Ряд критиков зашел еще дальше, некоторые высказывались просто гнусно. Например, Генри Хиндман, который обычно носил шелковую шляпу и фрак, учился в Итоне, но, судя по всему, ставший социалистом «из озлобленности на весь мир, поскольку его не включили в число одиннадцати человек, составлявших команду Кембриджа в игре в крикет»[1274]. Он рассматривал войну как часть заговора для насаждения «англо-иудейской империи в Африке». Выиграли бы от этого рэндлорды. [Рэндлорды — владельцы рэндов, так в Южной Африке именуют горные хребты, но в данном случае имелась в виду земля, крупнейший в мире золото-урановый бассейн. — Прим. перев.] Хиндман высмеивал их, проявлял неуважение, называл Хоггенхаймерами, а также утверждал, что их столицей будет «Еврееханнесбург»[1275].

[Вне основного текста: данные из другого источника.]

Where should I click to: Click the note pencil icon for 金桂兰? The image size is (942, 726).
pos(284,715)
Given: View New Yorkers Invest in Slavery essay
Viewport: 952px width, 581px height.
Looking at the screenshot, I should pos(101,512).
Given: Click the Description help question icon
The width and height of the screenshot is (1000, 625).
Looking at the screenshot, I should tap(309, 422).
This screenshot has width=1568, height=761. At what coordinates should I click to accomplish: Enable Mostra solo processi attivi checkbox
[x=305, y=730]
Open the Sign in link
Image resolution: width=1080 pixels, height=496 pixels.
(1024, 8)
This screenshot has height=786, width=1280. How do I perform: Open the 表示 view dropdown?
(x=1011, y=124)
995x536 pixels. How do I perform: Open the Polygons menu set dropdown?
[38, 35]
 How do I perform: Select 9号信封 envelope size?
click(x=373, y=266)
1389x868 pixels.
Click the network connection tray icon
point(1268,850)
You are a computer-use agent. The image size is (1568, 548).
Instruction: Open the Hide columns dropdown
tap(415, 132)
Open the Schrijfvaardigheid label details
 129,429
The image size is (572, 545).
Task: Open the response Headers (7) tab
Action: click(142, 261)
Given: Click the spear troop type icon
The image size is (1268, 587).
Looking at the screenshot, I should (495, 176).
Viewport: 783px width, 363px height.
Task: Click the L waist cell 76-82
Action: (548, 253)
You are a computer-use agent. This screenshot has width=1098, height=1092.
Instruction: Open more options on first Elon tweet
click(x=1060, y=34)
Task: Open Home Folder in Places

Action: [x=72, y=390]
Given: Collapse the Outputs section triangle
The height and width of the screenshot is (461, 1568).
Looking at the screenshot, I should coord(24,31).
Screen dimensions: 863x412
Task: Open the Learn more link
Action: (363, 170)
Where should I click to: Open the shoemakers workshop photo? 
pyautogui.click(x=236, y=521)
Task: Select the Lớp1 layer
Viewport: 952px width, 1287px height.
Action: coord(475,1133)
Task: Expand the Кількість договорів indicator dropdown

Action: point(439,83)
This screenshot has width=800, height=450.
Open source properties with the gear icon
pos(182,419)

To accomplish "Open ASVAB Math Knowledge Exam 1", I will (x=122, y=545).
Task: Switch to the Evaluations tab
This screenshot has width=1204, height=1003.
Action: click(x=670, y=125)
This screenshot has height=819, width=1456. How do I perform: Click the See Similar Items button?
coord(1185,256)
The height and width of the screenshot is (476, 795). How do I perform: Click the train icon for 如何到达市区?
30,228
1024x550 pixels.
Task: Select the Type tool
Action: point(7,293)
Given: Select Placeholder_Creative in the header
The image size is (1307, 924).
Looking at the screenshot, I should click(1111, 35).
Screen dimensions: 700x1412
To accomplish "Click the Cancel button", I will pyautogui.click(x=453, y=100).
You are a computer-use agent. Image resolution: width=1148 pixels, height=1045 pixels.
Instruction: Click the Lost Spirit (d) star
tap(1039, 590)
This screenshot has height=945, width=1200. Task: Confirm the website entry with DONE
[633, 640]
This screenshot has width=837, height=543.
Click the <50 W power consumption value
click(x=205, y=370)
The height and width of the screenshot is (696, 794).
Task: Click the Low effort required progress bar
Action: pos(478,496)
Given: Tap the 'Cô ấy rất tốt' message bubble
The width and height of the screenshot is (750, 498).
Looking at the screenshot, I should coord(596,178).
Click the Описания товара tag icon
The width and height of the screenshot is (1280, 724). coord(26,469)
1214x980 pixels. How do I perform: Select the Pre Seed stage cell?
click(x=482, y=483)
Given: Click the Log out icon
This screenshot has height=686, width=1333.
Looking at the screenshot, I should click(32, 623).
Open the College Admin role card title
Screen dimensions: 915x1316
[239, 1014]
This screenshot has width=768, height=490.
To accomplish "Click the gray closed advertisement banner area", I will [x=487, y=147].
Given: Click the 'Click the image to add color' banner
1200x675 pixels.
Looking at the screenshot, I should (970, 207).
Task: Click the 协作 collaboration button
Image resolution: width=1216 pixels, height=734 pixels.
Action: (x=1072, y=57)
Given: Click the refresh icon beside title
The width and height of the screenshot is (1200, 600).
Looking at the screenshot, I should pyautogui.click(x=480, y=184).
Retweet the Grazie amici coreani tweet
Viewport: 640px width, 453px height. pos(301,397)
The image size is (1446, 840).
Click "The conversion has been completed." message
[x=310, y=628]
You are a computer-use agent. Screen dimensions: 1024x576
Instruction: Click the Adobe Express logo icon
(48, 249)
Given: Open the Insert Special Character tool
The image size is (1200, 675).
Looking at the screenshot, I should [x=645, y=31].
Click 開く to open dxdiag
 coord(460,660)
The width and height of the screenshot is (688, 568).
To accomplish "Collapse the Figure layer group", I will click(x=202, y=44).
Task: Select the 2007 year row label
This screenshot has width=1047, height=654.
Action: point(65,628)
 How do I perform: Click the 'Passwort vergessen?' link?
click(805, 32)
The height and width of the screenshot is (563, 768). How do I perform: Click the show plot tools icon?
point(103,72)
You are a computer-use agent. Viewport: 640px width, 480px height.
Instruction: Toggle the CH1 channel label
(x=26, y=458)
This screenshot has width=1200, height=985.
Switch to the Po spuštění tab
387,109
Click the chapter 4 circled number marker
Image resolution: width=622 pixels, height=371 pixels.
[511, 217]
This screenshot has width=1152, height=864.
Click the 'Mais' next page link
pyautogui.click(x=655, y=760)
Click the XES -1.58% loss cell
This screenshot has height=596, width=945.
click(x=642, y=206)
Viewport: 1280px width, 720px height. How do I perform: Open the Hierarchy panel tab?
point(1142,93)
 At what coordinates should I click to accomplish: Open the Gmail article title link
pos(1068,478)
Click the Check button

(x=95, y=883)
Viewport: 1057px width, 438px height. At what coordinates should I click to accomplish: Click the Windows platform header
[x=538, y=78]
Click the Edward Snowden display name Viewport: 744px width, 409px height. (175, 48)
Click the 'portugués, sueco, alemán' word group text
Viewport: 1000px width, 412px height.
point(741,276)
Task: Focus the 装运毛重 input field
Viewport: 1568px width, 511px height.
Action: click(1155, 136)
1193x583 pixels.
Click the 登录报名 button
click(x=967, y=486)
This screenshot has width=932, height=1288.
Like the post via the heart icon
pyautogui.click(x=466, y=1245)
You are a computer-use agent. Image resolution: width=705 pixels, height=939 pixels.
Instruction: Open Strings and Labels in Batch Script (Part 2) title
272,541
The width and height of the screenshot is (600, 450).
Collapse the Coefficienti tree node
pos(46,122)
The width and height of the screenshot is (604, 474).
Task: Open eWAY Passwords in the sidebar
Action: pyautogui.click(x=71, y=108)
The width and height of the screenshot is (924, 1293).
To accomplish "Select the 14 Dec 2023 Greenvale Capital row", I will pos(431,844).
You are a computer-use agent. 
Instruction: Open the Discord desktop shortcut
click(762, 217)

Если причина войны казалась позорной, ее ход стал явно ужасающим и трагичным. Армия империи состояла из 250 000 человек, она была раздута при помощи контингентов из Канады, Австралии и Новой Зеландии. Но ей потребовалось почти три года, чтобы справиться с колонией фермеров, население которой, как с укором заметил Ллойд-Джордж, не превышало население Флинтшира или Денбигшира.
За это время буры нанесли своим противникам серию таких унизительных поражений, что лорд Солсбери задумывался, не смогли бы завоевать больший успех армии краснокожих индейцев[1276].
Для нанесения поражения бурам британцы использовали против невинных гражданских лиц то, что лидер либералов сэр Генри Кэмпбелл-Баннерман назвал «варварскими методами»[1277].
Южноафриканский конфликт действительно стал самой большей катастрофой империи после потери американских колоний.
Но война не являлась кульминацией сотни лет медленной агрессии, как заявил Смэтц в своем «боевом кличе». Она не стала результатом и капиталистического (а еще в меньшей степени, еврейского) заговора. Конечно, многие из тех, кто имел долю в рудниках и железных дорогах (эти интересы пострадали из-за новой ветки к заливу Делагоа), хотели модернизировать Трансвааль. В частности, они намеревались создать хорошо налаженную, организованную в соответствии с современными требованиями дешевую экономику. Но добиться этого было маловероятно при «средневековой расовой олигархии»[1278], которую возглавлял президент «из палеолита»[1279].